### Task requirements:
Wherever a picture appears in the data below, omit it, and restate everything else word for word.

### Dataset excerpts:
>>>

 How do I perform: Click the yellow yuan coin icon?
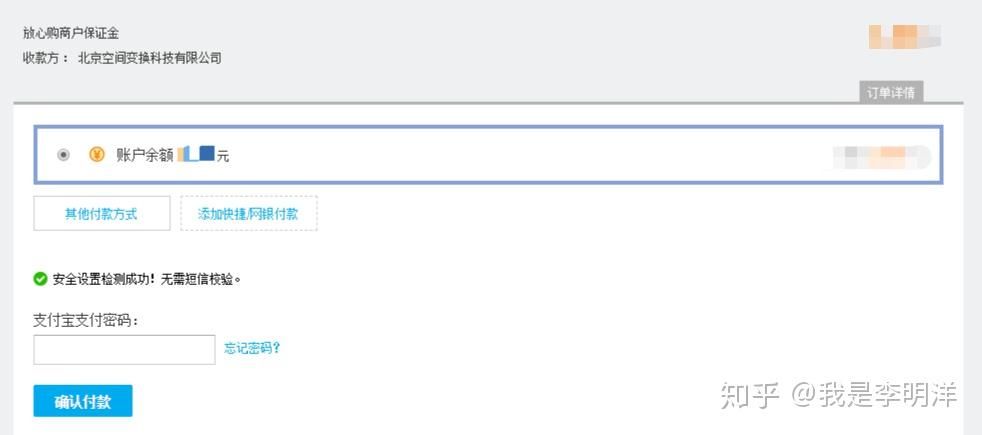coord(97,155)
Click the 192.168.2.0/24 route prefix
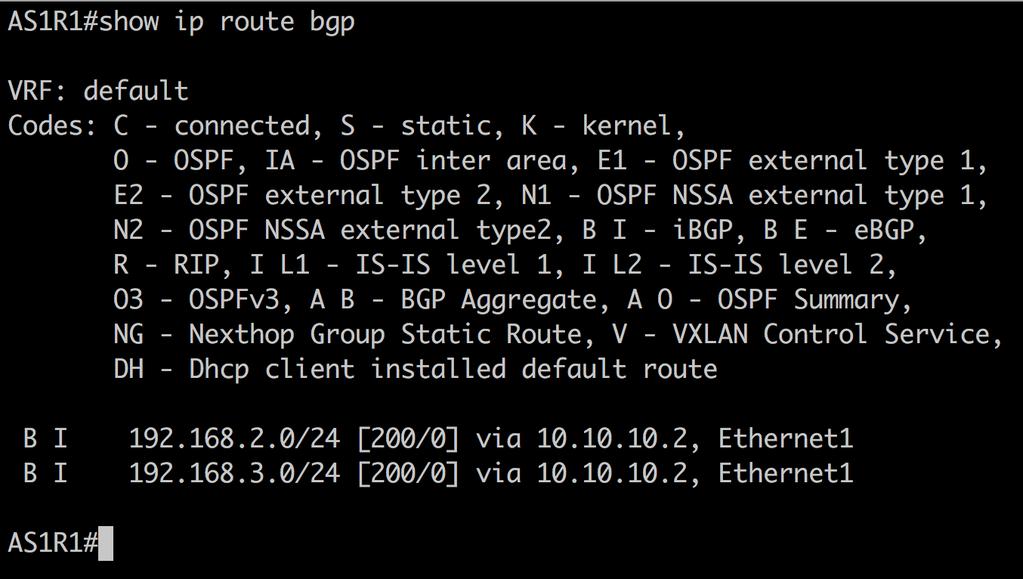Screen dimensions: 1023x579 [234, 438]
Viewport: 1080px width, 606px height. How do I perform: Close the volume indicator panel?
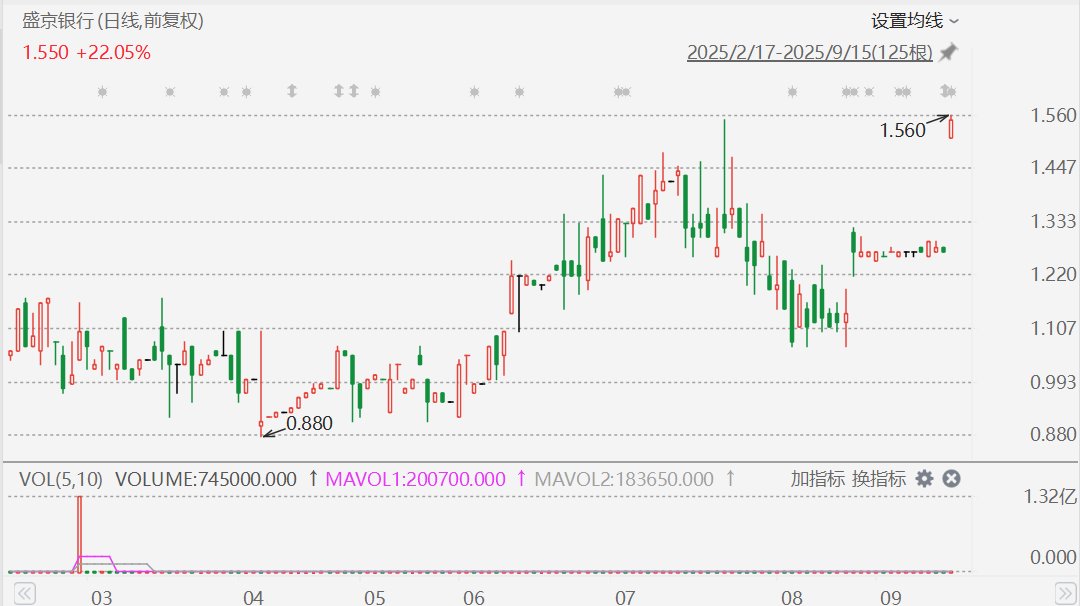[x=952, y=479]
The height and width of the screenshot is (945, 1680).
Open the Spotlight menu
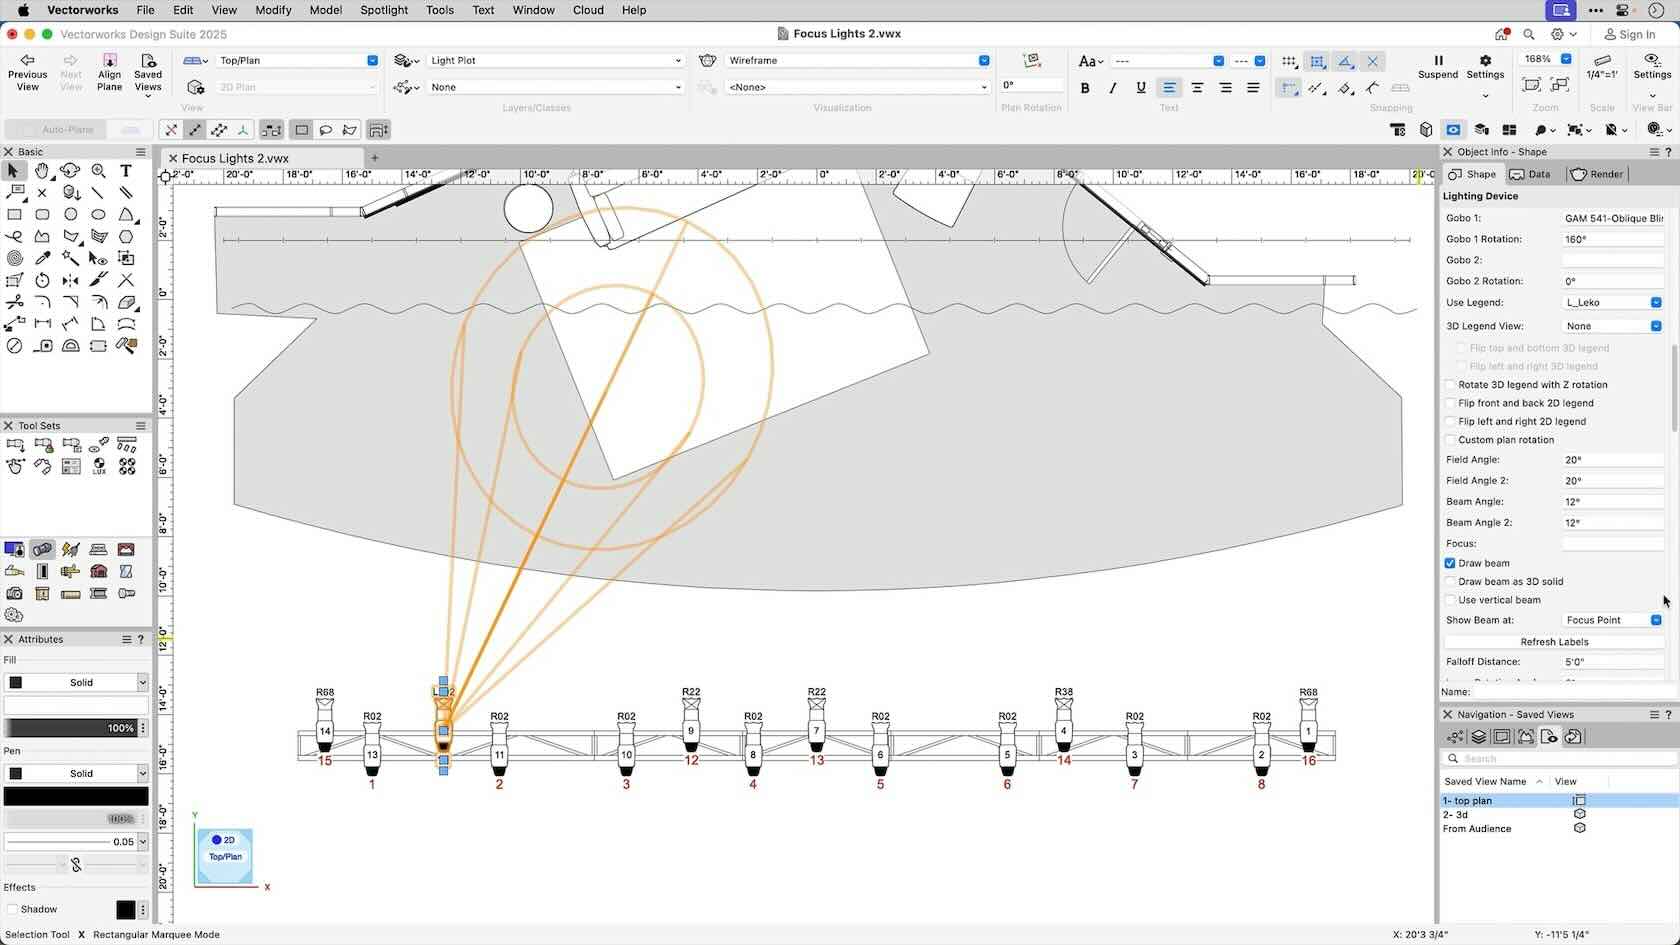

<<<

### Expected answer:
 How do I perform: Click the yellow yuan coin icon?
coord(97,155)
Click the 192.168.2.0/24 route prefix
Screen dimensions: 1023x579 [234, 438]
Viewport: 1080px width, 606px height. How do I perform: Close the volume indicator panel?
[x=952, y=479]
The height and width of the screenshot is (945, 1680).
Open the Spotlight menu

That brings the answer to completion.